[Records excerpted from a collection]
*** Begin section ***

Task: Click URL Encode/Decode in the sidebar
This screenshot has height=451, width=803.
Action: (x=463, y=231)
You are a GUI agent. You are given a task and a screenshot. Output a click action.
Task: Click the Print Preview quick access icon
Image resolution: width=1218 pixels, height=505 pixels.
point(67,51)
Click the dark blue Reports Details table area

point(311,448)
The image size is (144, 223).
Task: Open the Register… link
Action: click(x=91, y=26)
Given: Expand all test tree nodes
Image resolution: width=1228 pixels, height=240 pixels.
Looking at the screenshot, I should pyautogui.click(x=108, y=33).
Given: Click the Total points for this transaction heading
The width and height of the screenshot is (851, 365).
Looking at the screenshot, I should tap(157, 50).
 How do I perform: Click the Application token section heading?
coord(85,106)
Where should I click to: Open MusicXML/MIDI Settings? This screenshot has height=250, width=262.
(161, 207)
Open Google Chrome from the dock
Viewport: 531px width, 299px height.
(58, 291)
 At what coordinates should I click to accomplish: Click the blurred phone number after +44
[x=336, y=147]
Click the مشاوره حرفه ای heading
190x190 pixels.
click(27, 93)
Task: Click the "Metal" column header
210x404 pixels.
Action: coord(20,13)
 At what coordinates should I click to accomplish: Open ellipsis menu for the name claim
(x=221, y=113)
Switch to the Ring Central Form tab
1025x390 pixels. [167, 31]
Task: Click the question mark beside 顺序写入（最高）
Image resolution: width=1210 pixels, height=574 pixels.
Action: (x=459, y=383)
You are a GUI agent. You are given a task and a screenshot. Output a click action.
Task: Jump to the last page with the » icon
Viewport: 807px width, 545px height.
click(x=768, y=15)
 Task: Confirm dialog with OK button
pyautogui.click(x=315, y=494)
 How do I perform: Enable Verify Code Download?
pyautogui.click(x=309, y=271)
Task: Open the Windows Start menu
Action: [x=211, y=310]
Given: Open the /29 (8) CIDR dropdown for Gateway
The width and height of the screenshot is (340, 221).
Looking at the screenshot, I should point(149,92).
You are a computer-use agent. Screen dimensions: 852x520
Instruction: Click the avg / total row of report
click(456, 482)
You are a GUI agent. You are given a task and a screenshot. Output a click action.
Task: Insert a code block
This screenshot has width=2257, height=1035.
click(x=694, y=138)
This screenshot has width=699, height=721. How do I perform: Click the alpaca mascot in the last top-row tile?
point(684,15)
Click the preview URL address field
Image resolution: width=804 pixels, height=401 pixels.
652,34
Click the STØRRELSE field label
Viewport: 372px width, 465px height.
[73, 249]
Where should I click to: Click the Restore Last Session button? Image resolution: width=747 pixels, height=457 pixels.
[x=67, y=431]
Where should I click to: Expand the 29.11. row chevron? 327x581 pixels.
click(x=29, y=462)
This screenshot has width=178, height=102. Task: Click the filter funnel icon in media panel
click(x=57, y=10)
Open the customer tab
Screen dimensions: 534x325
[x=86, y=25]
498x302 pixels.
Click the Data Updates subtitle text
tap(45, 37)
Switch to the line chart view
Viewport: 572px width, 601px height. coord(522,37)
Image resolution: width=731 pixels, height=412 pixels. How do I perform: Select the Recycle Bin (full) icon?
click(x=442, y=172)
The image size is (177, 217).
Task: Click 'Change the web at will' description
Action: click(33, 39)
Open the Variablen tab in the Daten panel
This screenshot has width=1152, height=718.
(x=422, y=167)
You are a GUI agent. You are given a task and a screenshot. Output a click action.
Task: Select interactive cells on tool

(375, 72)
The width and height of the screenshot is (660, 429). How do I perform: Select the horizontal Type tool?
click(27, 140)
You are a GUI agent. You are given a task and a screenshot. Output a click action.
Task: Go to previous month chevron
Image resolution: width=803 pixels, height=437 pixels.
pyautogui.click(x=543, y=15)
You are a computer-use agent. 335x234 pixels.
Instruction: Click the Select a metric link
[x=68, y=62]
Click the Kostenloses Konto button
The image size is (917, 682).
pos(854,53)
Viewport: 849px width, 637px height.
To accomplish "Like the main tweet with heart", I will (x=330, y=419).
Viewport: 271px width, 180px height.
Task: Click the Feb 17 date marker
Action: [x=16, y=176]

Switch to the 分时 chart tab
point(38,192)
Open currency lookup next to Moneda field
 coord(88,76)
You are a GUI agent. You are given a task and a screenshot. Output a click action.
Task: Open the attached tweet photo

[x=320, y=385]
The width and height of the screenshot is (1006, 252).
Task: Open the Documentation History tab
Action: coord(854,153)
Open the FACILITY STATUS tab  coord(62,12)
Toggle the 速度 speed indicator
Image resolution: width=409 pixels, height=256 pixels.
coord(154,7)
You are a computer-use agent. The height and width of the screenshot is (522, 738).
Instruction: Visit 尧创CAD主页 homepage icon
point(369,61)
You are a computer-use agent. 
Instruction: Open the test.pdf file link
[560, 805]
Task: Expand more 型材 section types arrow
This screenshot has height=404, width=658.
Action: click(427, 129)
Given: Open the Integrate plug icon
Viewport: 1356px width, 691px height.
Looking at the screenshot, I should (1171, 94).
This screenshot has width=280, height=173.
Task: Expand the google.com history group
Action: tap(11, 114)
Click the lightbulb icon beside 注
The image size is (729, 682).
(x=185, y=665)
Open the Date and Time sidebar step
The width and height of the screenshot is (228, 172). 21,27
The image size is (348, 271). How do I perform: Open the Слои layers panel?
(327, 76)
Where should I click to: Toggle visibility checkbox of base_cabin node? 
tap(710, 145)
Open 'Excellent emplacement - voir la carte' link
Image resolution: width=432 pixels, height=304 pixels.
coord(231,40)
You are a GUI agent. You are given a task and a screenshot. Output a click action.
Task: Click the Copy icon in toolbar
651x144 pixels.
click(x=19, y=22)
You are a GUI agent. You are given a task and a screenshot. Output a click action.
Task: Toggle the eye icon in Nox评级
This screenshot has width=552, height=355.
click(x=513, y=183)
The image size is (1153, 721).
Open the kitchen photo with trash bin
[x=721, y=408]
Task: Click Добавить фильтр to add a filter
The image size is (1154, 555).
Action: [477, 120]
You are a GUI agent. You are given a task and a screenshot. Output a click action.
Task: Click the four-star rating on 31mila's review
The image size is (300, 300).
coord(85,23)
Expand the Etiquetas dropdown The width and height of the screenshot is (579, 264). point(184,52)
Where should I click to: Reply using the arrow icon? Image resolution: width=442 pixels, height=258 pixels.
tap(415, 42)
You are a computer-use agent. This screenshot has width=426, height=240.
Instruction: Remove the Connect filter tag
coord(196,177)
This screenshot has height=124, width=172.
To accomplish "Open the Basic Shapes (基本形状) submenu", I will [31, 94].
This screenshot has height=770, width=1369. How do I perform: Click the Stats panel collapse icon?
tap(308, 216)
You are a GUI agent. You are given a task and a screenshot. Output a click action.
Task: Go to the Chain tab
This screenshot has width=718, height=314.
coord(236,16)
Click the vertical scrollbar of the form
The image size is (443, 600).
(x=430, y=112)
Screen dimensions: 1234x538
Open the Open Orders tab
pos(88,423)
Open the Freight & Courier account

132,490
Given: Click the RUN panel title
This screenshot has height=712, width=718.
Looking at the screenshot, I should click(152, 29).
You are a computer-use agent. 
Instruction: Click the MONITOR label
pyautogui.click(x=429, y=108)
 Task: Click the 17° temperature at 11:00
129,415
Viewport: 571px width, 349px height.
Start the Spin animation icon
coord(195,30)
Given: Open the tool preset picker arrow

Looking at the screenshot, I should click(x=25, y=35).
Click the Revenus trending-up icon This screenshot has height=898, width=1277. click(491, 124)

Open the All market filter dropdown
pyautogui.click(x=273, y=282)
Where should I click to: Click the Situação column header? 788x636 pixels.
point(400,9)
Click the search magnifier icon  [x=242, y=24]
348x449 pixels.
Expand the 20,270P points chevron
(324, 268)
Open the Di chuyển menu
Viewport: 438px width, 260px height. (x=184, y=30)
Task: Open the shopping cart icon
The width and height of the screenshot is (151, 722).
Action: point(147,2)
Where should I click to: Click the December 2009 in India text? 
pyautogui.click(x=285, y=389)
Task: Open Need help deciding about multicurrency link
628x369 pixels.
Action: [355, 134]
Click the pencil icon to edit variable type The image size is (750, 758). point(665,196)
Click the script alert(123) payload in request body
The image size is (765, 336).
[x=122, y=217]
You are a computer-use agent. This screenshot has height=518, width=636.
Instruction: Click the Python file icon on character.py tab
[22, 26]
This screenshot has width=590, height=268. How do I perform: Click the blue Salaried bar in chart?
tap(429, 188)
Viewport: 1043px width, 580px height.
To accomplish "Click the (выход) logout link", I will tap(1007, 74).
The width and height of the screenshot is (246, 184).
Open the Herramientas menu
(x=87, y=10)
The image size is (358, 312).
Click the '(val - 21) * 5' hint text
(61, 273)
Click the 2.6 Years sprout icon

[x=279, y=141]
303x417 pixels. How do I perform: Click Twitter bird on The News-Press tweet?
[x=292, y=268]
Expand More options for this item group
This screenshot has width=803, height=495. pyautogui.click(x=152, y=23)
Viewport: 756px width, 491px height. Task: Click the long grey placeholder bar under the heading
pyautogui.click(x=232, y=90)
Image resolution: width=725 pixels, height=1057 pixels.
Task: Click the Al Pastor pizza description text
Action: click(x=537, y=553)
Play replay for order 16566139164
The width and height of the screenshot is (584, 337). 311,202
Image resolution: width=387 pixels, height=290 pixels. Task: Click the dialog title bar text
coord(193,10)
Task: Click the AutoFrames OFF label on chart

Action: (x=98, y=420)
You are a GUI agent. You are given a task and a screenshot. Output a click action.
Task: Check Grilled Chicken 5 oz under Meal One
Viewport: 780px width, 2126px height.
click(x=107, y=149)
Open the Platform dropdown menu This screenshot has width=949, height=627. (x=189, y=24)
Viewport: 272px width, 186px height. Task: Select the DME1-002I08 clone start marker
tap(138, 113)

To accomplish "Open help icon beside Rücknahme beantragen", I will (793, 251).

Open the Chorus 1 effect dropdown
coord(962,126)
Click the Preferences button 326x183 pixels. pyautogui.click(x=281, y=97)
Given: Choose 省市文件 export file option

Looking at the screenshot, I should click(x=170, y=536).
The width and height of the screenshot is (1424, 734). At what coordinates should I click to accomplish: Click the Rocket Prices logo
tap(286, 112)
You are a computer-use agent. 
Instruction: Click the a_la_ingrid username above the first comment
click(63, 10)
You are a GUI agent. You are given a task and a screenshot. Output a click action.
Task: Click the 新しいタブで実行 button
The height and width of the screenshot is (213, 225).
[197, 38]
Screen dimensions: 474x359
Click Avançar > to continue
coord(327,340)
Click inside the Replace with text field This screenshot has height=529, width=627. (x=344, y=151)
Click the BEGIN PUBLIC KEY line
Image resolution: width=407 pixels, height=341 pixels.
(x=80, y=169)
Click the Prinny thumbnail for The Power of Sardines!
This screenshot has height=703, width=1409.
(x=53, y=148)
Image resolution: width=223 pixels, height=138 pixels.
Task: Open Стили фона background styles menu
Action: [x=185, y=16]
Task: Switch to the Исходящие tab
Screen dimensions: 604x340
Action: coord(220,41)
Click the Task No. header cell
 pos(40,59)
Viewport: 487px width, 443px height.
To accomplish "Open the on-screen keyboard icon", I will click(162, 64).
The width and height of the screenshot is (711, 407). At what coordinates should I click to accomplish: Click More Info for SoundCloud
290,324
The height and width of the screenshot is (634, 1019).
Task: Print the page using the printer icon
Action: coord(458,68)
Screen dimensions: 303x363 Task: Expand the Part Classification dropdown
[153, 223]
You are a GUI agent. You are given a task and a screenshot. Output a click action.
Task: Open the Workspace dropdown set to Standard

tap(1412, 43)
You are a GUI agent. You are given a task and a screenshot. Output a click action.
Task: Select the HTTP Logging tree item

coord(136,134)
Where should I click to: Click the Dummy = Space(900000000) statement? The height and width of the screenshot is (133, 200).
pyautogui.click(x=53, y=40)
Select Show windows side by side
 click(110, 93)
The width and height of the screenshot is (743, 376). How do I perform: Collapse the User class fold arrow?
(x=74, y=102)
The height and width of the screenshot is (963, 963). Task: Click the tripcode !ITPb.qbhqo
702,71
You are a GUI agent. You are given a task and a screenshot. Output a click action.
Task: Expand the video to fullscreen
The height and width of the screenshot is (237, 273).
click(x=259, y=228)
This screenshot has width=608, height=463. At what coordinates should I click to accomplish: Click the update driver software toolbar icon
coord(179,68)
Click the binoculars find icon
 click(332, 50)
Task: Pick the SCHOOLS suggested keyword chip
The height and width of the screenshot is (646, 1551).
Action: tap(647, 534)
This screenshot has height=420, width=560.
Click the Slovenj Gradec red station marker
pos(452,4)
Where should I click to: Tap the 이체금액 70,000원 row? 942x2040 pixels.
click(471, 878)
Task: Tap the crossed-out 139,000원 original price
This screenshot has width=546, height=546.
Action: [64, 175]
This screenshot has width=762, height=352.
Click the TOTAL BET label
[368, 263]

*** End section ***

* About this task
Check each line above for the string "beside" and copy the ones that have it.

* Solution to this task
Task: Click the question mark beside 顺序写入（最高）
Click the lightbulb icon beside 注
To accomplish "Open help icon beside Rücknahme beantragen", I will (793, 251).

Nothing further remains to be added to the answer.